(Document extract)

Fungible Inc. has launched an FS1600 storage appliance driven by its DPU microprocessor in the next step in its quest to achieve composable data centre domination.
Fungible’s DPU is a dedicated microprocessor that handles millions of repetitive IT infrastructure-related processing events every second. It does this many times faster than an x86 CPU or even a GPU.
The lavishly funded startup intends also to deploy DPUs in servers. Its goal is to link its products across a TrueFabric network – development is still in the works – using its Composer control plane to build massively scalable and efficient data centres linking GPU and X86 servers. Fungible GPU server cards are expected by the end of 2021 and should deliver data from FS1600 storage servers faster than GPUDirect storage systems.
Pradeep Sindhu, CEO and founder of Fungible, said in a launch statement: “Today, we demonstrate how the breakthrough value of the Fungible DPU is realised in a storage product. The Fungible Storage Cluster is not only the fastest storage platform in the market today, it is also the most cost-effective, reliable, secure and easy to use.”
He added: “This is truly a significant milestone on our journey to realise the vision of Fungible Data Centres, where compute and storage resources are hyper-disaggregated and then composed on-demand to dynamically serve application requirements.

(End Document extract)

» Exercises:
A. According to the article on Fungible's FS1600 storage appliance, when are Fungible GPU server cards expected?
B. Extend the article about Fungible's FS1600 storage appliance past its last sentence.

(Dataset extract)

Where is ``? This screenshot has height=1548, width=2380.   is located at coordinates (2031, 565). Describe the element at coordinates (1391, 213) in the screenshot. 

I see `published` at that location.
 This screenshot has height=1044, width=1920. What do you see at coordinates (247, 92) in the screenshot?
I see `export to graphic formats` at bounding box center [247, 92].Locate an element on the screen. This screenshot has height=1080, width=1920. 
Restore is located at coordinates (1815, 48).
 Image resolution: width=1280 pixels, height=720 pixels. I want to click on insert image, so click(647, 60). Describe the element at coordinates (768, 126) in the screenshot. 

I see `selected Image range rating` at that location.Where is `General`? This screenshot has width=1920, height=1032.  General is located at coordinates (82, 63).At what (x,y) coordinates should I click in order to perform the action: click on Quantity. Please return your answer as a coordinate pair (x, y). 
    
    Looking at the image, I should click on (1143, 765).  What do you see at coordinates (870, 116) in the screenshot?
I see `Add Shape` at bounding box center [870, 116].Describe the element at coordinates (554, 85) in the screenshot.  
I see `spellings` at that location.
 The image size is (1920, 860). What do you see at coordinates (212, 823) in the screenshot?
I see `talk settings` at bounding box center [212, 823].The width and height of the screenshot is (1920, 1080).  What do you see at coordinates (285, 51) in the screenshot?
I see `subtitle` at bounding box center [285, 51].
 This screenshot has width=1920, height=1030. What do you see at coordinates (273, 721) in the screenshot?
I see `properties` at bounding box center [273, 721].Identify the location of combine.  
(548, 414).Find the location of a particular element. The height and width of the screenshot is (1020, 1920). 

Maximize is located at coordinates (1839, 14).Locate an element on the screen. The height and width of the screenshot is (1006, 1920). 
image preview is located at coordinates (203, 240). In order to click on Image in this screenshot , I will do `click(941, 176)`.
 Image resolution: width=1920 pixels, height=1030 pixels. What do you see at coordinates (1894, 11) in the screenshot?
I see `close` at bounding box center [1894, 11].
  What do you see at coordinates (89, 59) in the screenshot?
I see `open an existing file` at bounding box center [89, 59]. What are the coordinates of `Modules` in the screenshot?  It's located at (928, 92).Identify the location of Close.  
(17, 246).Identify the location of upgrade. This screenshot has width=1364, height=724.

(End Dataset extract)

» Task-by-task answers:
A. By the end of 2021.

B.
Fungible Storage Cluster
The Fungible FS1600 storage server is a data plane system which is managed from a separate control plane running on a Fungible Composer standard X86 server.
Fungible Composer is an orchestration engine and provides services for storage, network, telemetry, NVMe discovery, system and device management. Storage, network and telemetry agents in the FS1600 storage server link to these services.
The FS1600 is a scale-out, block storage server in a 2RU, 24-slot NVMe SSD box with two F1 variant DPUs controlling its internal activities. It is accessed via NVMe-over Fabrics across TCP.
The FS1600 can be deployed as a single node or clustered, with and without node failure protection, out to hundreds or even thousands of nodes.
It differs from any other 24-slot, 2RU box filled with SSDs because it is seriously faster, offering 15 million IOPS compared to the more typical two to three million IOPS of other 24-slot boxes.. That’s with 110μs latency, 576TB capacity, and inline compression, encryption and erasure coding. It means a rack full of FS1600s could output 300 million IOPS.
Fungible claims it offers a 5x media cost reduction versus hyperconverged infrastructure (HCI) in a 1PB effective capacity deployment. That’s because it has better SSD utilisation, meaning less over-provisioning, and efficient erasure coding protection, equivalent to 3-copy replication.
According to Fungible, the FS1600 substantially outperforms competing systems and is much cheaper at petabyte scale because it uses the media less wastefully. A 2-node FS1600 cluster can deliver 18 million IOPS, which is about 10 times faster than an equivalent Dell EMC Unity-style system and 30 times faster than Ceph.
There are three configurations;
- Fast (7.6TB SSDS, 81 IOPS/GB, 326MB per sec/GB),
- Super Fast (3.8TB SSDS, 163 IOPS/GB, 651 MB per sec/GB)
- Extreme (1.9TB SSDs, 326 IOPS/GB, 1,302MB per sec/GB).
The FS1600 will support 15TB SSDs at a later date, along with deduplication, snapshots, cloning and NVMe over RoCE.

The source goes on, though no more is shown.